**SET TASK**
Can you set out every line of the records below as a Markdown table with the columns "Row" and "Record line", skipping blank lines?

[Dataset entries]
════
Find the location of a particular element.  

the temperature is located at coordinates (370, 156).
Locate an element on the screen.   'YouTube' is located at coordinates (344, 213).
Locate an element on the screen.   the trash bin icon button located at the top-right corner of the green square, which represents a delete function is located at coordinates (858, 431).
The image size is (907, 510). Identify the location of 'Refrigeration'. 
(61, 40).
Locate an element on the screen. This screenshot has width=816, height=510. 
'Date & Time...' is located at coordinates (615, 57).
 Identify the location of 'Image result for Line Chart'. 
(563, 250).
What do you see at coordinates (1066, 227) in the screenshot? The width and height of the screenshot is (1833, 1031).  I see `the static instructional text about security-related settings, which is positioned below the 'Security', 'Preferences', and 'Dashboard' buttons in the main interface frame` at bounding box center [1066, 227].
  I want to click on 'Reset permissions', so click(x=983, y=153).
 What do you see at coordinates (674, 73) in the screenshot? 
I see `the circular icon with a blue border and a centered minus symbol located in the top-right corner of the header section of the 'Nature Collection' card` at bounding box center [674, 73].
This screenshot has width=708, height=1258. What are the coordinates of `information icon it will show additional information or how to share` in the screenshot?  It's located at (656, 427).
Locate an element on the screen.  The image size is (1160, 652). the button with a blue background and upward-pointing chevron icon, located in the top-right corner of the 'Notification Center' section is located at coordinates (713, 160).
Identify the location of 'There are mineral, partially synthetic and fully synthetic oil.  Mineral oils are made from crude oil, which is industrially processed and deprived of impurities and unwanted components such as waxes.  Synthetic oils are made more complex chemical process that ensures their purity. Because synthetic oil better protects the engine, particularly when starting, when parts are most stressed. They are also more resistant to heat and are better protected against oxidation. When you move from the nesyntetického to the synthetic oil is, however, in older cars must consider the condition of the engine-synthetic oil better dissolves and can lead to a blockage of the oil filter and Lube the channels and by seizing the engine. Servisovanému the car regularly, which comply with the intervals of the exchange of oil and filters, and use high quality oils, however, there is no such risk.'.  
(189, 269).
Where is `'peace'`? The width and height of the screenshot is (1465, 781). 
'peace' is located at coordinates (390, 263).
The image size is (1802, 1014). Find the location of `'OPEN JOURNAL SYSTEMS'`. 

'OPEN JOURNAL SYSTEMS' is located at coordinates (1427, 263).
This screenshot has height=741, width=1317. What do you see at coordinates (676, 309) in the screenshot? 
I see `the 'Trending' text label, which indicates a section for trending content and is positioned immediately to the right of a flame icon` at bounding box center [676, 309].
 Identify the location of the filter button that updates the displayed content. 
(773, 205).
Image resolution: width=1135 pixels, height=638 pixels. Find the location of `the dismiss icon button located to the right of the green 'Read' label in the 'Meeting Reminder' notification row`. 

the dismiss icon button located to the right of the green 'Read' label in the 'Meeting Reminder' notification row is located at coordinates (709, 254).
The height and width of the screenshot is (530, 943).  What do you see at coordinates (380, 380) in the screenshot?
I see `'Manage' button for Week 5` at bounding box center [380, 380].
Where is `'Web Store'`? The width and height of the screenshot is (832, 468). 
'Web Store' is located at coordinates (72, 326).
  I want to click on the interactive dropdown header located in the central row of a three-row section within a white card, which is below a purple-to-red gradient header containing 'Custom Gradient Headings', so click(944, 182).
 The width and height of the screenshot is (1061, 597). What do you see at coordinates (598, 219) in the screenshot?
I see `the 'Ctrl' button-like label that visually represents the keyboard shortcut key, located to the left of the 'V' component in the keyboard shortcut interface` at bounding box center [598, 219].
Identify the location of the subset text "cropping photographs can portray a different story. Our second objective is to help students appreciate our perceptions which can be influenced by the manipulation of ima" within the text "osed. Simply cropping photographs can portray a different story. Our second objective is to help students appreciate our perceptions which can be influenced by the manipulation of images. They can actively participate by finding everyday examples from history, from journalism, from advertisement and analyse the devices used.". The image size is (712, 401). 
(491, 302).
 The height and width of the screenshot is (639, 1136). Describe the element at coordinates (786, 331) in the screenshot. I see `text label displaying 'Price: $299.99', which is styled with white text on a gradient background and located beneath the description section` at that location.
════
**RIGHT ANSWER**
| Row | Record line |
|---|---|
| 1 | Find the location of a particular element.   |
| 2 | the temperature is located at coordinates (370, 156). |
| 3 | Locate an element on the screen.   'YouTube' is located at coordinates (344, 213). |
| 4 | Locate an element on the screen.   the trash bin icon button located at the top-right corner of the green square, which represents a delete function is located at coordinates (858, 431). |
| 5 | The image size is (907, 510). Identify the location of 'Refrigeration'.  |
| 6 | (61, 40). |
| 7 | Locate an element on the screen. This screenshot has width=816, height=510.  |
| 8 | 'Date & Time...' is located at coordinates (615, 57). |
| 9 |  Identify the location of 'Image result for Line Chart'.  |
| 10 | (563, 250). |
| 11 | What do you see at coordinates (1066, 227) in the screenshot? The width and height of the screenshot is (1833, 1031).  I see `the static instructional text about security-related settings, which is positioned below the 'Security', 'Preferences', and 'Dashboard' buttons in the main interface frame` at bounding box center [1066, 227]. |
| 12 |   I want to click on 'Reset permissions', so click(x=983, y=153). |
| 13 |  What do you see at coordinates (674, 73) in the screenshot?  |
| 14 | I see `the circular icon with a blue border and a centered minus symbol located in the top-right corner of the header section of the 'Nature Collection' card` at bounding box center [674, 73]. |
| 15 | This screenshot has width=708, height=1258. What are the coordinates of `information icon it will show additional information or how to share` in the screenshot?  It's located at (656, 427). |
| 16 | Locate an element on the screen.  The image size is (1160, 652). the button with a blue background and upward-pointing chevron icon, located in the top-right corner of the 'Notification Center' section is located at coordinates (713, 160). |
| 17 | Identify the location of 'There are mineral, partially synthetic and fully synthetic oil.  Mineral oils are made from crude oil, which is industrially processed and deprived of impurities and unwanted components such as waxes.  Synthetic oils are made more complex chemical process that ensures their purity. Because synthetic oil better protects the engine, particularly when starting, when parts are most stressed. They are also more resistant to heat and are better protected against oxidation. When you move from the nesyntetického to the synthetic oil is, however, in older cars must consider the condition of the engine-synthetic oil better dissolves and can lead to a blockage of the oil filter and Lube the channels and by seizing the engine. Servisovanému the car regularly, which comply with the intervals of the exchange of oil and filters, and use high quality oils, however, there is no such risk.'.   |
| 18 | (189, 269). |
| 19 | Where is `'peace'`? The width and height of the screenshot is (1465, 781).  |
| 20 | 'peace' is located at coordinates (390, 263). |
| 21 | The image size is (1802, 1014). Find the location of `'OPEN JOURNAL SYSTEMS'`.  |
| 22 | 'OPEN JOURNAL SYSTEMS' is located at coordinates (1427, 263). |
| 23 | This screenshot has height=741, width=1317. What do you see at coordinates (676, 309) in the screenshot?  |
| 24 | I see `the 'Trending' text label, which indicates a section for trending content and is positioned immediately to the right of a flame icon` at bounding box center [676, 309]. |
| 25 |  Identify the location of the filter button that updates the displayed content.  |
| 26 | (773, 205). |
| 27 | Image resolution: width=1135 pixels, height=638 pixels. Find the location of `the dismiss icon button located to the right of the green 'Read' label in the 'Meeting Reminder' notification row`.  |
| 28 | the dismiss icon button located to the right of the green 'Read' label in the 'Meeting Reminder' notification row is located at coordinates (709, 254). |
| 29 | The height and width of the screenshot is (530, 943).  What do you see at coordinates (380, 380) in the screenshot? |
| 30 | I see `'Manage' button for Week 5` at bounding box center [380, 380]. |
| 31 | Where is `'Web Store'`? The width and height of the screenshot is (832, 468).  |
| 32 | 'Web Store' is located at coordinates (72, 326). |
| 33 |   I want to click on the interactive dropdown header located in the central row of a three-row section within a white card, which is below a purple-to-red gradient header containing 'Custom Gradient Headings', so click(944, 182). |
| 34 |  The width and height of the screenshot is (1061, 597). What do you see at coordinates (598, 219) in the screenshot? |
| 35 | I see `the 'Ctrl' button-like label that visually represents the keyboard shortcut key, located to the left of the 'V' component in the keyboard shortcut interface` at bounding box center [598, 219]. |
| 36 | Identify the location of the subset text "cropping photographs can portray a different story. Our second objective is to help students appreciate our perceptions which can be influenced by the manipulation of ima" within the text "osed. Simply cropping photographs can portray a different story. Our second objective is to help students appreciate our perceptions which can be influenced by the manipulation of images. They can actively participate by finding everyday examples from history, from journalism, from advertisement and analyse the devices used.". The image size is (712, 401).  |
| 37 | (491, 302). |
| 38 |  The height and width of the screenshot is (639, 1136). Describe the element at coordinates (786, 331) in the screenshot. I see `text label displaying 'Price: $299.99', which is styled with white text on a gradient background and located beneath the description section` at that location. |